The "all-German politician"

October 1989: Joachim Gauck
October 1989: Joachim GauckImage: picture-alliance/dpa/S. Wittenburg

In 2005 Merkel assured her best known biographer Gerd Langguth that although her youth was characterized by the GDR, she "fully embraced united Germany both with her heart and mind." At the time, Langguth described Merkel as the most all-German politician around. "In West Germany many people still see her as an East German. And in East Germany, many regard her as a West German."

She places particular importance on relations with the US, the country of her young dreams. And as if at pains to wipe out any doubt about an alliance with a politician who grew up in the Communist part of Germany, she supported Bush’s 2003 war against Iraq. And many are astonished at her leniency regarding the US tapping scandal.
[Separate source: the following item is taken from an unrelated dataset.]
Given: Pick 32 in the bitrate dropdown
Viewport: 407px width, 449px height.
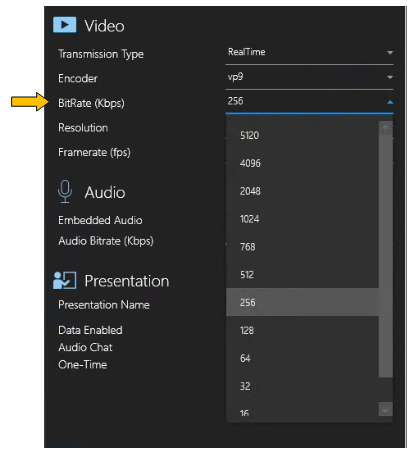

She is braver when it comes to Russia. She speaks the language well and does what she does best: negotiate, mediate, maintain contact. Angela Merkel hitchhiked through the Soviet Union as a student and is more familiar with the Russians than with Hollande, Cameron or Obama. She likes the culture and the soul of the country, but is not fond of Putin.

Gauck is different

July 1973: Angela Merkel camping
July 1973: Angela Merkel campingImage: picture-alliance/dpa/B. Gurlt

No so, Joachim Gauck, the former vicar from East Germany, who was put in charge of the Stasi records, and went on to become the current president. He avoids meeting President Putin as far as is possible.

Besides the many who lament not knowing what Merkel really stands for, Gauck’s frequently cited remark about the chancellor is: "I respect her, but I can’t quite work her out."

For his part, Gauck draws authority from his personal history. He says his family broke with the East German state after his father was deported to a Soviet Gulag in the 1950s. Gauck turned to the church and became a vicar, and went down in Stasi records as an "unteachable anti-communist."

The opening of the Stasi archives after German reunification is connected with his name, and he regards himself as a travelling teacher of democracy. When the left-wing politician Bodo Ramelow ran to become state premiere of Thuringia in October 2014, Gauck warned that the SED had not sufficiently processed its past. It is an unusual interference on the part of the president in electoral matters, but it won him applause from the conservatives.

President Gauck has made Western freedom the topic of his life – although he is aware that not everyone shares his enthusiasm. In his memoirs, the 75-year-old describes the "sympathetic looks" from West German friends following the fall of the Berlin Wall. He says they thought him naïve "and looked at me as if I belonged to some primitive culture." The only ones who could understand his joy at such freedom, he said, were those who had longed for it.